Despite vindication, Ed Norris remains locked out of the fight – at what cost?

By Kevin Fontaine

With an Afterword by Ed Norris

Copyright 2011 by Kevin Fontaine

Smashwords Edition

On a balmy December Sunday afternoon in 2010, Ed Norris, former Baltimore Police Commissioner, is flying back to Charm City after witnessing the Tampa Bay Buccaneers 23-20 loss to the vastly improved Detroit Lions. As Norris places his carry-on onto the conveyor belt to get through airport security, a TSA employee, an older man, asks him if he’s willing to walk into the open-ended stainless steel cylinder, raise his arms in surrender, and submit to a body scan. Norris knows it’ll delay him but he refuses. “I’m not breakin’ your balls. I was on the job for over 20 years,” Norris tells the man, “I won’t do the scan.” After the pat down and crotch rub, the TSA clears him.

He stops to eat at Sam Snead’s Tavern. The waitress brings a five-inch serrated steak knife with his dinner. He almost can’t believe it. I just went through security, he thinks, and now I’m given a knife. I could slip it into my carry-on and take it as a weapon onto the plane.
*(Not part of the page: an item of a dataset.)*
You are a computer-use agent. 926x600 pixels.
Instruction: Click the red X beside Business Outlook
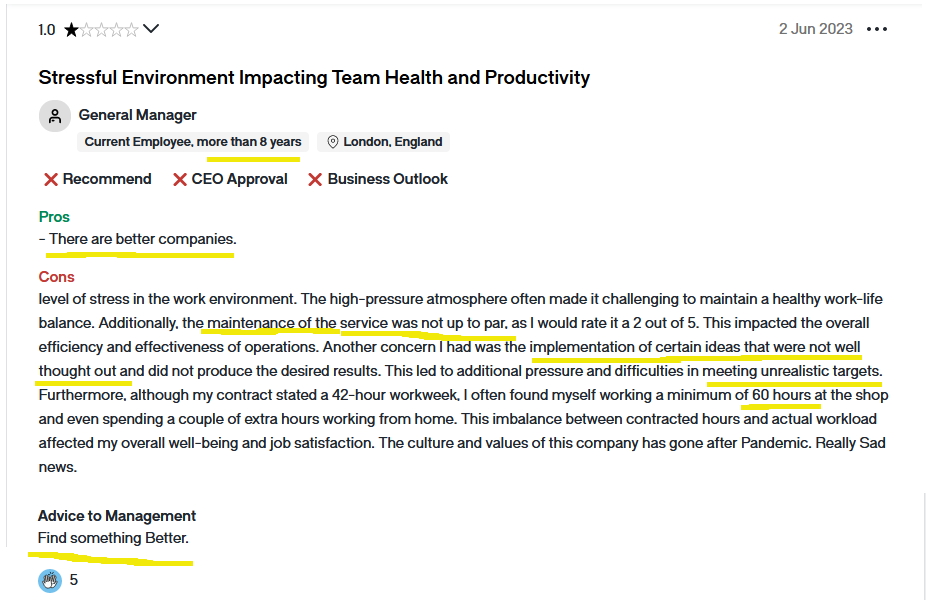click(x=315, y=180)
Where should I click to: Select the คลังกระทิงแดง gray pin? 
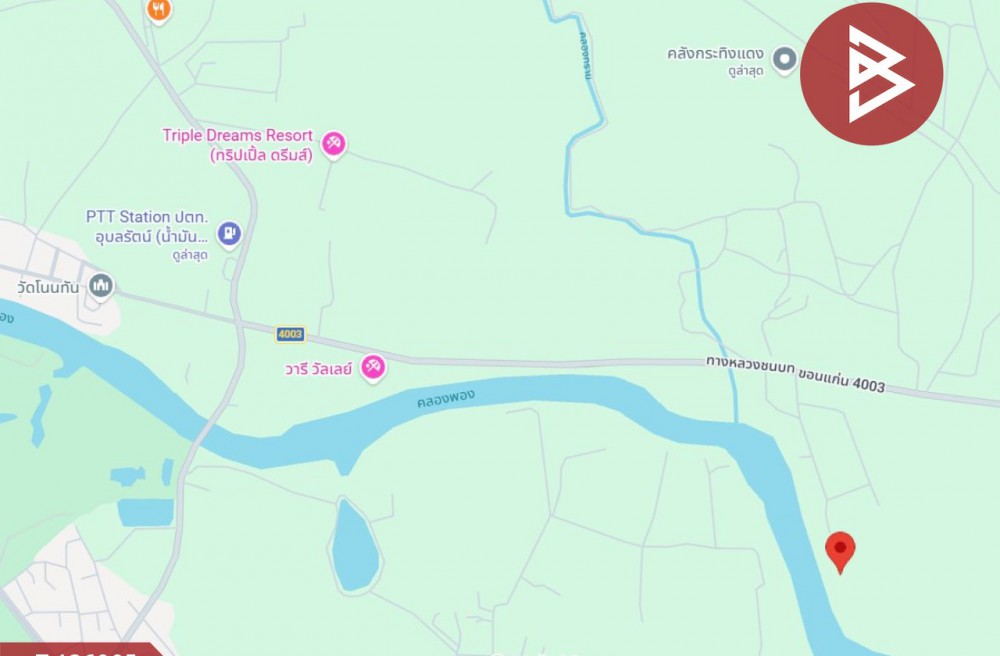click(x=784, y=60)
So what are we doin’? Are we takin’ this seriously or are we puttin’ on theatre for people? The TSA’s a colossal waste of money; Al-Qaeda’s probably through with aviation. They could just go to a WalMart, buy ten rifles and open up on school yards around America. It’d shut the country down.

On weekdays, Norris spends his mornings under headphones anchored to the console of one of the tomb-like studios of 105.7-FM The Fan. He’s 50 years old and stands only 5’9”, but his shaved head and bulky mass, squeezed within a compact frame creates an intimidating impression, the sense that he could lift you by the collar and toss you through a wall.